SINGAPORE (Reuters) – The dollar took a breather on Friday, on track to cap off a wild week with a slight gain as markets weighed the impact of Donald Trump’s impending return to the White House and what that would mean for the U.S. economy and its rate outlook.
Beijing concludes its five-day meeting of the Standing Committee of the National People’s Congress (NPC) later in the day, which investors will be closely watching for more details of China’s stimulus measures that could in turn lift the yuan and Antipodean currencies.
The dollar further unwound some of its sharp gains from earlier in the week as traders closed out profitable bets on a Trump presidency after his election victory.
That helped lift sterling back toward the $1.30 mark, while the yen similarly got some respite and hovered closer to the 153 per dollar level.
The euro fell 0.07% to $1.0795 and was headed for a 0.35% weekly fall, weighed down by a resurgent dollar and amid a political crisis in Germany, where the already awkward coalition led by Chancellor Olaf Scholz collapsed late on Wednesday.
The Federal Reserve on Thursday cut interest rates by 25 basis points as expected, but flagged a cautious and patient approach to subsequent easing.
“(The) meeting doesn’t change the view that the Fed is still on the path to lower rates and another rate cut in December is likely unless the inflation and labour market data surprises materially to the upside,” said Kerry Craig, global market strategist at J.P. Morgan Asset Management.
“For 2025, however, the picture will be complicated by potential for trade and tax policies to add to the inflation outlook.”
The U.S. central bank’s rate trajectory has been clouded by Trump’s election victory as his plans for hefty tariffs are seen as stoking inflation.
Traders have since reacted to the outcome of the election results by trimming bets on Fed cuts next year.
“If the incoming Trump administration does indeed levy significant tariffs or adopt other inflationary policies, then we believe the Fed funds rate may bottom out next year closer to 4% than to 3%,” said Wells Fargo (NYSE:WFC) chief economist Jay Bryson.
Sterling last traded $1.2983, recovering from its fall to a roughly three-month low earlier in the week.
The pound had rallied 0.8% on Thursday after the Bank of England cut interest rates but said it expected UK inflation and growth to pick up more quickly than it had previously anticipated.
The yen eased 0.14% to 153.15 per dollar.
Against a basket of currencies, the dollar ticked up 0.03% to 104.44, on track to gain just above 0.1% for the week. It had rallied a sharp 1.53% on Wednesday as “Trump trades” picked up strongly.
FURTHER SUPPORT
Friday’s main event revolves around the outcome of China’s NPC Standing Committee meeting, with anticipation of further support from Beijing having cushioned some of the impact from a second Trump presidency on Chinese assets over the past few days.
The President-elect has threatened to impose 60% tariffs on U.S. imports of Chinese goods.
The yuan was last a touch lower at 7.1532 per dollar in the offshore market, while the Australian dollar, often used as a liquid proxy for its Chinese counterpart, dipped 0.13% to $0.6673.
The New Zealand dollar was little changed at $0.6022.
“I think it’s very likely that we will see significantly more fiscal and monetary stimulus from Beijing, which could offset some of the trade headwinds,” said David Chao, global market strategist for Asia Pacific ex-Japan at Invesco.
“All eyes are on what may emerge from China’s policy toolkit after the conclusion of the NPC standing committee meeting.”
Data on Thursday showed China’s exports grew at the fastest pace in over two years in October as factories rushed inventory to major markets in anticipation of further tariffs from the U.S. and the European Union, as the threat of a two-front trade war loomed large.

Dataset records:
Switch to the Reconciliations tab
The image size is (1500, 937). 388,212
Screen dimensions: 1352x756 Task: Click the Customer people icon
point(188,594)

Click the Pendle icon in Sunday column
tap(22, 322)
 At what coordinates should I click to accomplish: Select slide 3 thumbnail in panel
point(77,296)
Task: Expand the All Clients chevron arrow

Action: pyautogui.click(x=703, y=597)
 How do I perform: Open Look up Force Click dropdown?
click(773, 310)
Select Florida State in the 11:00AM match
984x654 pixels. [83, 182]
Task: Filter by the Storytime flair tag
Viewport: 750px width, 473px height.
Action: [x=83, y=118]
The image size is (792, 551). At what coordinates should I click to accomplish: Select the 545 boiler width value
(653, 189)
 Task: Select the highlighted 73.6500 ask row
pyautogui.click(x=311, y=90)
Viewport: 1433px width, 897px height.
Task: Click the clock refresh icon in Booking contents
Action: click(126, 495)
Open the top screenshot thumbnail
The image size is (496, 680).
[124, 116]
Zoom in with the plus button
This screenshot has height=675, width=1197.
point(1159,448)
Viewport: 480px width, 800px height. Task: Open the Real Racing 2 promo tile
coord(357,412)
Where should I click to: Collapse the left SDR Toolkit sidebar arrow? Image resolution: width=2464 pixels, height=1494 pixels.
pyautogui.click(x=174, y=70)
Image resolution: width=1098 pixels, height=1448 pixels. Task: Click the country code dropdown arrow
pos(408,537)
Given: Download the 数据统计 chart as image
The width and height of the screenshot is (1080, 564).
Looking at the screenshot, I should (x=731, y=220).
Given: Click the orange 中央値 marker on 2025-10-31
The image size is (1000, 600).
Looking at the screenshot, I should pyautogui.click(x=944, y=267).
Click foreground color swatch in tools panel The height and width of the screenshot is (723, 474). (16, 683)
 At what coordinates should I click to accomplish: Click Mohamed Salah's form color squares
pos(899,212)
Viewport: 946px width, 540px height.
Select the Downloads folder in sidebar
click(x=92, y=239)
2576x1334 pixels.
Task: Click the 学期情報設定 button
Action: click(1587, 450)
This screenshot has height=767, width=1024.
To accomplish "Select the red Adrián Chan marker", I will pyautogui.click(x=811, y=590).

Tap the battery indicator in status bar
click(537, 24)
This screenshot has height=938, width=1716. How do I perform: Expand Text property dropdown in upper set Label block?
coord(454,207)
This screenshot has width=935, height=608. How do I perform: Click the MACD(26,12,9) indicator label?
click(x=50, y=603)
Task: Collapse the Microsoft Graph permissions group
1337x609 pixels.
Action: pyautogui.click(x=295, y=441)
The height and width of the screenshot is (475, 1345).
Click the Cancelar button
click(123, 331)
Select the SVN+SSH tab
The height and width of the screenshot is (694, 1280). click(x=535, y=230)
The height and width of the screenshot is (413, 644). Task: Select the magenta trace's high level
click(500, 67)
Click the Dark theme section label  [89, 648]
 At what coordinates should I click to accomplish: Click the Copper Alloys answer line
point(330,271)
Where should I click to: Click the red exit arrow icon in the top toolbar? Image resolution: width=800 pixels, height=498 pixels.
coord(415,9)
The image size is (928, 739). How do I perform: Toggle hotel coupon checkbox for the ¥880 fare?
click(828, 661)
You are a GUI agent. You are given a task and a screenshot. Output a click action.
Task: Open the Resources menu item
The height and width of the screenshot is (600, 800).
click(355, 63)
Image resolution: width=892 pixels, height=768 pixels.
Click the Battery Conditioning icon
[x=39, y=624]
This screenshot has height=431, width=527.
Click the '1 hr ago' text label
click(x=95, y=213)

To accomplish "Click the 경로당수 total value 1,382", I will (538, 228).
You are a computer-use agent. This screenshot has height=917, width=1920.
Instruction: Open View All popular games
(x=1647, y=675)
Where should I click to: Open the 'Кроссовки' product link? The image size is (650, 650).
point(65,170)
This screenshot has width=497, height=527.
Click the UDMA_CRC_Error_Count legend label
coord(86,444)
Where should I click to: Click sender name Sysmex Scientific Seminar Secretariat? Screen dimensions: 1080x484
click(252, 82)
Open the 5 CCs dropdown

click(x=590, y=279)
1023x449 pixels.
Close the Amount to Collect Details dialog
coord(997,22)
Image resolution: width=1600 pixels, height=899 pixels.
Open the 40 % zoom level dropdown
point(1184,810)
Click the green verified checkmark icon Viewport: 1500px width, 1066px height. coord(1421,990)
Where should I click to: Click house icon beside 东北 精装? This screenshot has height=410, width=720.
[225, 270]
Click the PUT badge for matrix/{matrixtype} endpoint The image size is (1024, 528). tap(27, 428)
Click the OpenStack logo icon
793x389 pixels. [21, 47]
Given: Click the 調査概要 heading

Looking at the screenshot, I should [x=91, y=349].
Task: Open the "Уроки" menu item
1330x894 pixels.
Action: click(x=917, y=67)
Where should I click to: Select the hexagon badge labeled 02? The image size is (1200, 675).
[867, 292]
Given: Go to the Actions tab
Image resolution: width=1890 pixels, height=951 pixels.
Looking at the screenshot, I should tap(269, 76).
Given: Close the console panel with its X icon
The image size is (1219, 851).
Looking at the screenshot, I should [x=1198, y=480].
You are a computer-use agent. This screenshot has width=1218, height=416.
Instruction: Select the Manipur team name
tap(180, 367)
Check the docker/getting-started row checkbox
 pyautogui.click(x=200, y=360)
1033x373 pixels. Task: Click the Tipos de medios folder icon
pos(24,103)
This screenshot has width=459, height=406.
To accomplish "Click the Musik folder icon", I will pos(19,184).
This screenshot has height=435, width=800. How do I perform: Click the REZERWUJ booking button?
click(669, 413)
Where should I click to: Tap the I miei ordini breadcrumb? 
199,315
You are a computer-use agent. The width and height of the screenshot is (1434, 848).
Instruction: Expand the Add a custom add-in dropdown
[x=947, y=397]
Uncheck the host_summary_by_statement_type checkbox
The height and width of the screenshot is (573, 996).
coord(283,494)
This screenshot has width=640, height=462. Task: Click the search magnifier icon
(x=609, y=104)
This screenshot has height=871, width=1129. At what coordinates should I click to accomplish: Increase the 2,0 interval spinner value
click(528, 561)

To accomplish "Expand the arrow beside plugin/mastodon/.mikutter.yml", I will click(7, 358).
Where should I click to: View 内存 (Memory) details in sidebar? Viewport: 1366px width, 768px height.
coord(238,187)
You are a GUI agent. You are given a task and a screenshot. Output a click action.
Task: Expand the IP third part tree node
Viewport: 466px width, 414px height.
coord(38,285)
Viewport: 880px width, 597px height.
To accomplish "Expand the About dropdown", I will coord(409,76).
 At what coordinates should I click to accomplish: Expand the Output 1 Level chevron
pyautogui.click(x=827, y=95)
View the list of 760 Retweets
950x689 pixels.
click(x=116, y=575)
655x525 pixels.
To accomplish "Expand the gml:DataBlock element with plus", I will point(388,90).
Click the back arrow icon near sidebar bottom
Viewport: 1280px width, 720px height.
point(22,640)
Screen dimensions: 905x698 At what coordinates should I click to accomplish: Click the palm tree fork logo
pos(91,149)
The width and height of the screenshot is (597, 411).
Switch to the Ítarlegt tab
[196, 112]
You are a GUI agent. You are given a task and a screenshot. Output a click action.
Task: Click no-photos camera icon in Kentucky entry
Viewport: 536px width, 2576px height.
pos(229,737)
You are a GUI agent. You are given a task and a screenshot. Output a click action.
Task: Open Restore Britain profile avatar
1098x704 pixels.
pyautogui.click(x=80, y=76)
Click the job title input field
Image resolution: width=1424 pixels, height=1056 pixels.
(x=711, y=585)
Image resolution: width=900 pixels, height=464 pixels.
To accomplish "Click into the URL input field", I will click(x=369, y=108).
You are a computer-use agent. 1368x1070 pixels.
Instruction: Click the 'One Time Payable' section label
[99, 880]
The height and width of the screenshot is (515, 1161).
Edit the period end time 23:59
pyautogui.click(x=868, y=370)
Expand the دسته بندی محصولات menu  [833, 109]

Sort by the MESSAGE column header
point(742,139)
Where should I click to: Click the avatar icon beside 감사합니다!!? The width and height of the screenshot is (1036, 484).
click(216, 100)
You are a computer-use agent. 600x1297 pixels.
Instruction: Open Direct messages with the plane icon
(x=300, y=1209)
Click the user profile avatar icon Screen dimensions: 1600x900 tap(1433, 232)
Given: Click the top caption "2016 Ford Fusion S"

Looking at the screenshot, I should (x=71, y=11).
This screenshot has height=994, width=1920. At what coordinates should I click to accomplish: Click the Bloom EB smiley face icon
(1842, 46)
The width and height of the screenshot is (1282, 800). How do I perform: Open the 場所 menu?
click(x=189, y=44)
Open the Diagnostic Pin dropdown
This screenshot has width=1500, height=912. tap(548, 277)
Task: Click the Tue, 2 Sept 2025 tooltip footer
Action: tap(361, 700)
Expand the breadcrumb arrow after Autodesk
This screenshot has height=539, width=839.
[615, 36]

▶ **EXERCISE PROMPT**: In the currency market report, rewrite the stretch from "The President-elect has" through "changed at $0.6022.", replacing "offshore market" with "offshore trading".

▶ **RESPONSE AREA**:
The President-elect has threatened to impose 60% tariffs on U.S. imports of Chinese goods.
The yuan was last a touch lower at 7.1532 per dollar in the offshore trading, while the Australian dollar, often used as a liquid proxy for its Chinese counterpart, dipped 0.13% to $0.6673.
The New Zealand dollar was little changed at $0.6022.